A sample of the data has the following format:

penguins.head(3)

	studyName	Sample Number	Species	Region	Island	Stage	Individual ID	Clutch Completion	Date Egg	Culmen Length (mm)	Culmen Depth (mm)	Flipper Length (mm)	Body Mass (g)	Sex	Delta 15 N (o/oo)	Delta 13 C (o/oo)	Comments
0	PAL0708	1	Adelie Penguin (Pygoscelis adeliae)	Anvers	Torgersen	Adult, 1 Egg Stage	N1A1	Yes	11/11/07	39.1	18.7	181.0	3750.0	MALE	NaN	NaN	Not enough blood for isotopes.
1	PAL0708	2	Adelie Penguin (Pygoscelis adeliae)	Anvers	Torgersen	Adult, 1 Egg Stage	N1A2	Yes	11/11/07	39.5	17.4	186.0	3800.0	FEMALE	8.94956	-24.69454	NaN
2	PAL0708	3	Adelie Penguin (Pygoscelis adeliae)	Anvers	Torgersen	Adult, 1 Egg Stage	N2A1	Yes	11/16/07	40.3	18.0	195.0	3250.0	FEMALE	8.36821	-25.33302	NaN

Data Manipulation

For the purpose of this visualization, we will change the species’ name to their shortened, informal name. This will make all data visualizations look cleaner (ie. in the legend on our plots, we will have “Adelie” rather than “Adelie Penguin (Pygoscelis adeliae)”, making it much neater).

penguins["Species"] = penguins["Species"].replace({"Adelie Penguin (Pygoscelis adeliae)":"Adelie", 
                            "Chinstrap penguin (Pygoscelis antarctica)": "Chinstrap",
                            "Gentoo penguin (Pygoscelis papua)":"Gentoo"})
penguins.head(3)

The “Species” column is now changed to what we expected:

	studyName	Sample Number	Species	Region	Island	Stage	Individual ID	Clutch Completion	Date Egg	Culmen Length (mm)	Culmen Depth (mm)	Flipper Length (mm)	Body Mass (g)	Sex	Delta 15 N (o/oo)	Delta 13 C (o/oo)	Comments
0	PAL0708	1	Adelie	Anvers	Torgersen	Adult, 1 Egg Stage	N1A1	Yes	11/11/07	39.1	18.7	181.0	3750.0	MALE	NaN	NaN	Not enough blood for isotopes.
1	PAL0708	2	Adelie	Anvers	Torgersen	Adult, 1 Egg Stage	N1A2	Yes	11/11/07	39.5	17.4	186.0	3800.0	FEMALE	8.94956	-24.69454	NaN
2	PAL0708	3	Adelie	Anvers	Torgersen	Adult, 1 Egg Stage	N2A1	Yes	11/16/07	40.3	18.0	195.0	3250.0	FEMALE	8.36821	-25.33302	NaN

Creating A Visualization

For the data visualization, we will be examining how the bill length and bill depth compare against different species of penguins. To do so, we will create a scatterplot using seaborn and matplotlib.pyplot, as well as creating a line of best fit for each species to show a correlation between Bill Length and Bill Depth.
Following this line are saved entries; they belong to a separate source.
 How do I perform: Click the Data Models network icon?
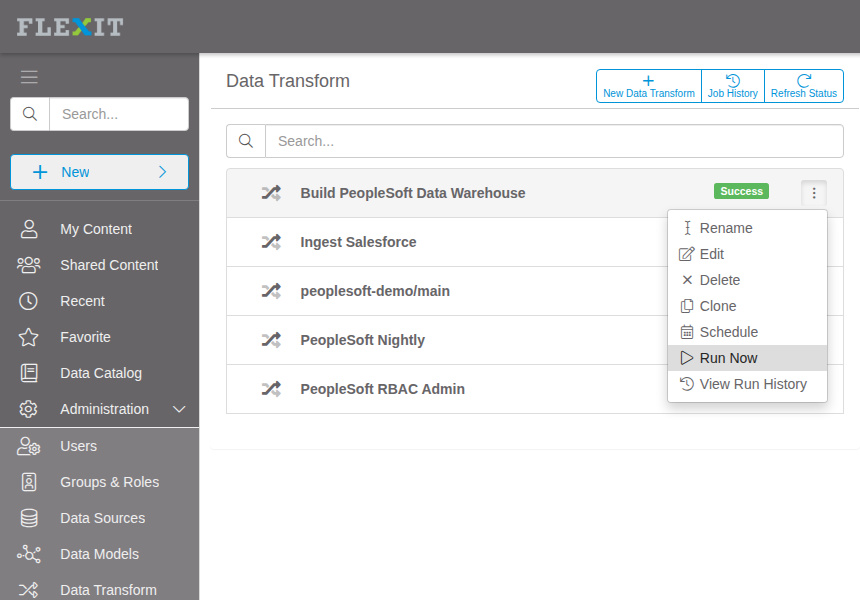(29, 554)
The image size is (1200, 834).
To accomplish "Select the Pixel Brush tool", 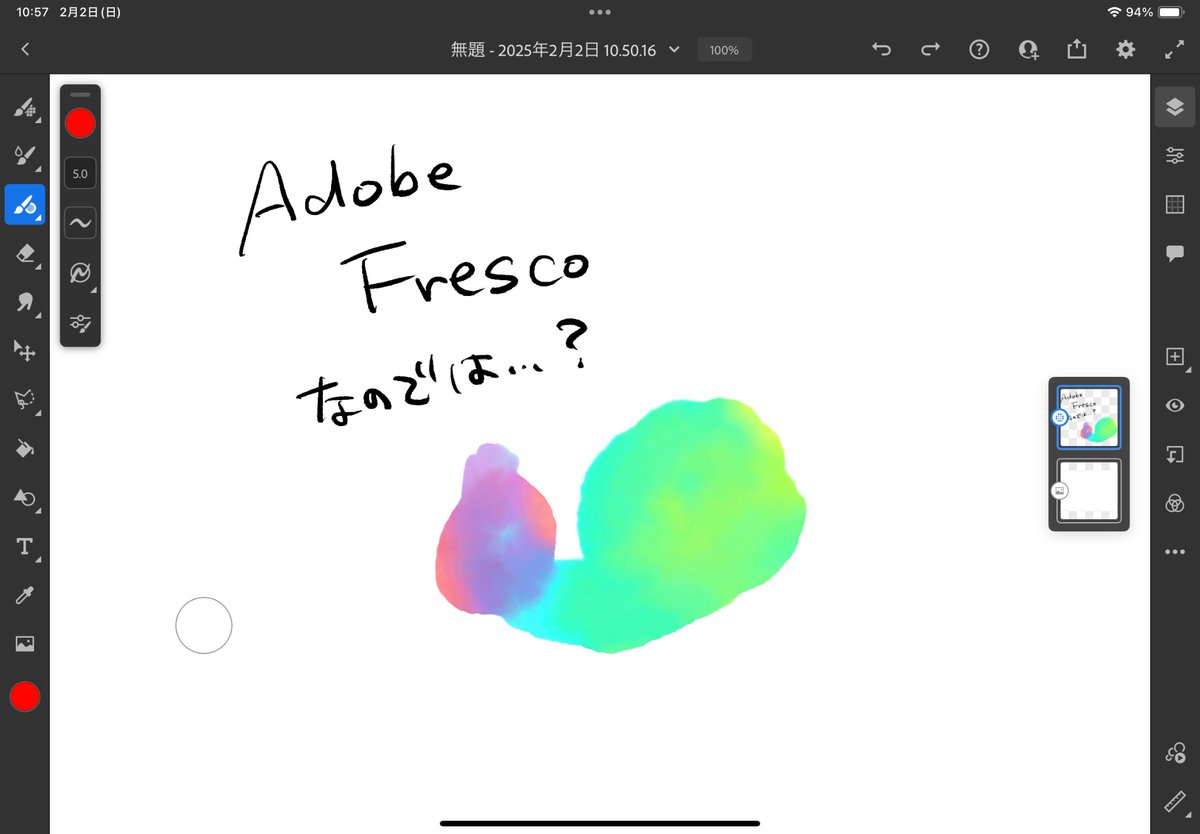I will pyautogui.click(x=25, y=107).
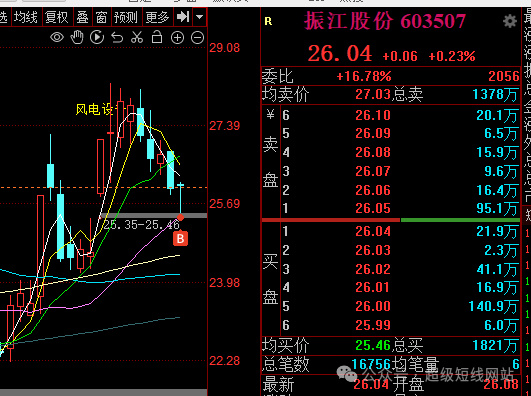Viewport: 531px width, 396px height.
Task: Open the 均线 toolbar item
Action: pos(25,17)
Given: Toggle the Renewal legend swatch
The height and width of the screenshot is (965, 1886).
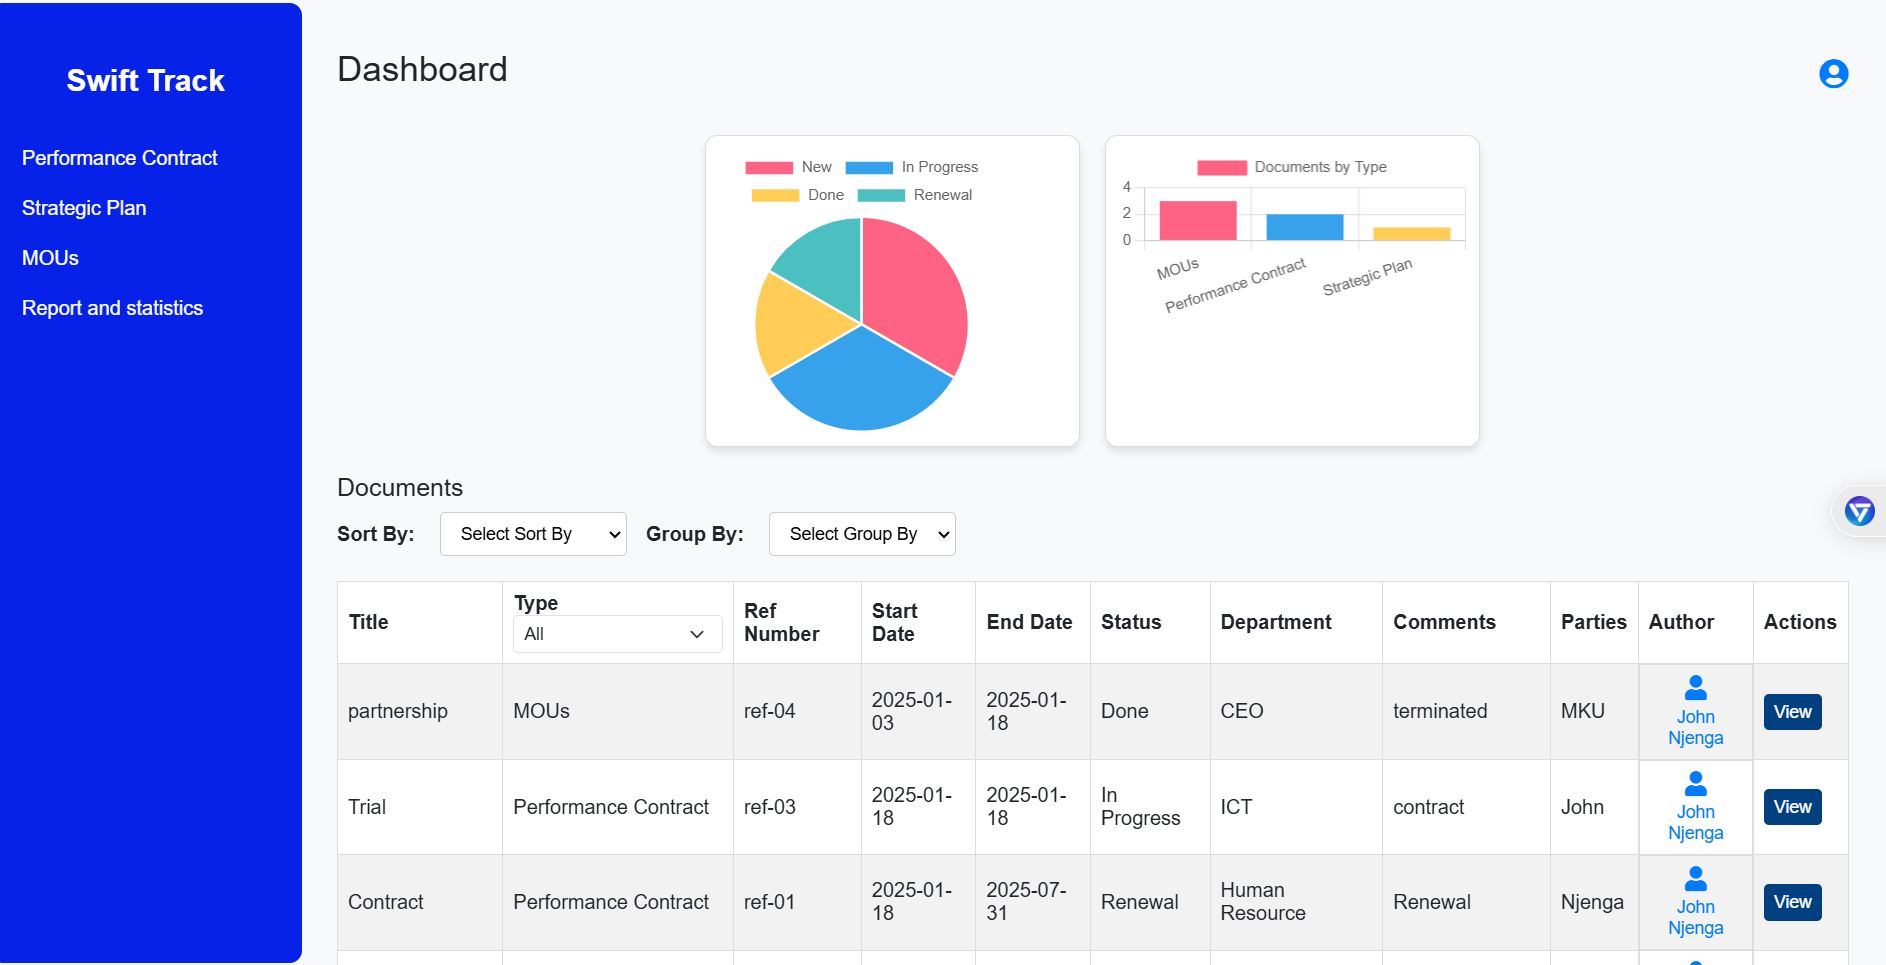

Note that Culmen is another word for the penguin’s bill, so to make the visual a bit more readable, we change all instances of “Culmen” to “Bill” in the last line of the following code block.
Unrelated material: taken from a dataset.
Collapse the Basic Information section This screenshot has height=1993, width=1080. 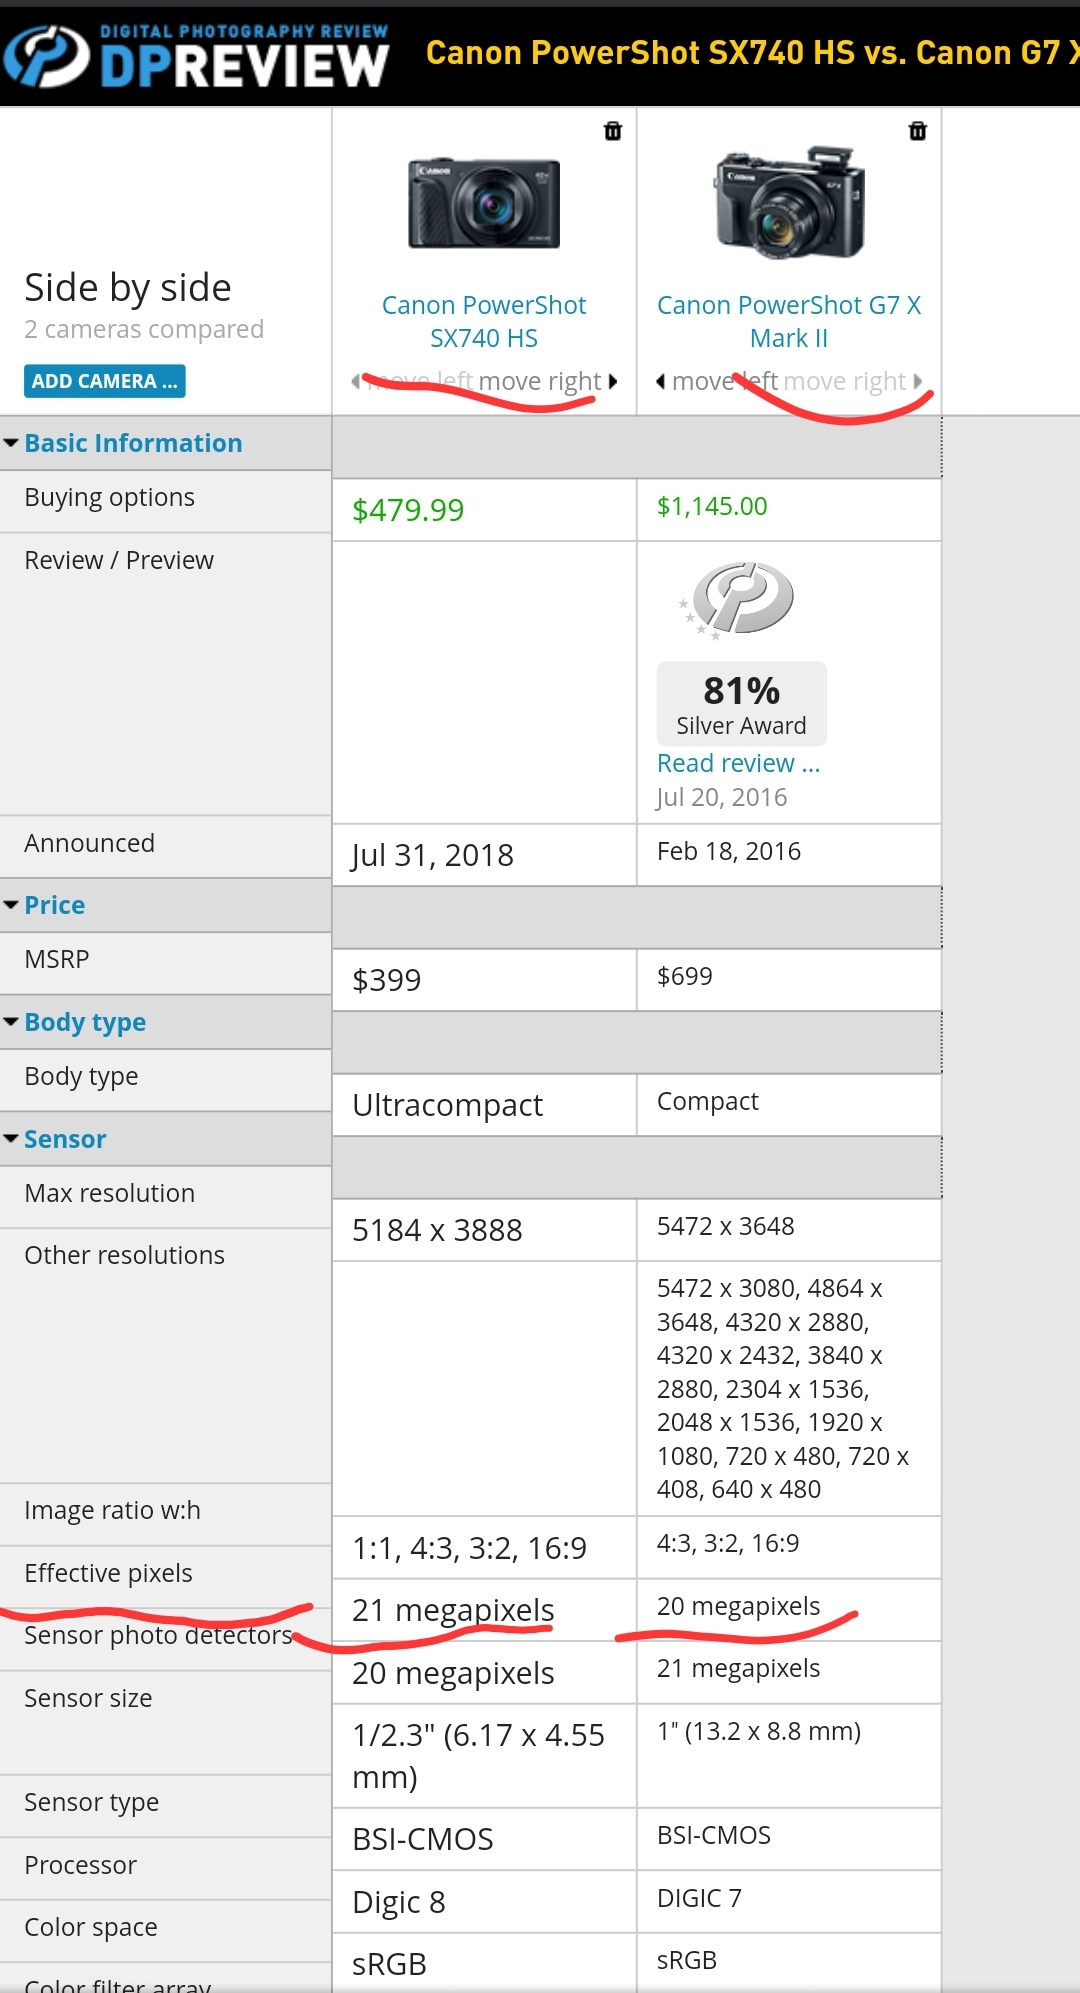11,443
# Set the size of the plot to (x,y),
# where x is width, y is height:
plt.subplots(figsize=(8,5))

# Make the scatterplot with data from the penguins DataFrame,
# using the listed columns as the x, y axes:
# Hue denotes what differentiates the dots, and s is dot size.
sns.scatterplot(data=penguins,
                x = "Culmen Length (mm)", 
                y = "Culmen Depth (mm)", 
                hue = "Species", 
                s = 30)

# Create a best fit line for each species to show a correlation:
# ci=False means to not show a range of certainty in the plot.
# penguins["Species"].unique() gives a list of the (3) unique species.
for species in penguins["Species"].unique():
    sns.regplot(data=penguins[penguins["Species"]== species],
                x = "Culmen Length (mm)", 
                y = "Culmen Depth (mm)",
                ci=False)

# Rename the title, xaxis, yaxis respectively:
plt.gca().set(title="Bill Length vs. Bill Depth of Adelie,\n Chinstrap and Gentoo Penguin Species", 
              xlabel="Bill Length (mm)", ylabel = "Bill Depth (mm)")
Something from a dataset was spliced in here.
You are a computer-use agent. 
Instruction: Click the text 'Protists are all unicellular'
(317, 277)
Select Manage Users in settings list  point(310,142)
And there we have it! We now have a simple data visualization showing the correlation between Bill Length and Depth for each of the three penguin species!

Though this is a rather simple and straightfoward visualization, pandas and matplotlib.pyplot allow for an extraordinary amount of different kinds of visuals one can produce.

Written on October 5, 2021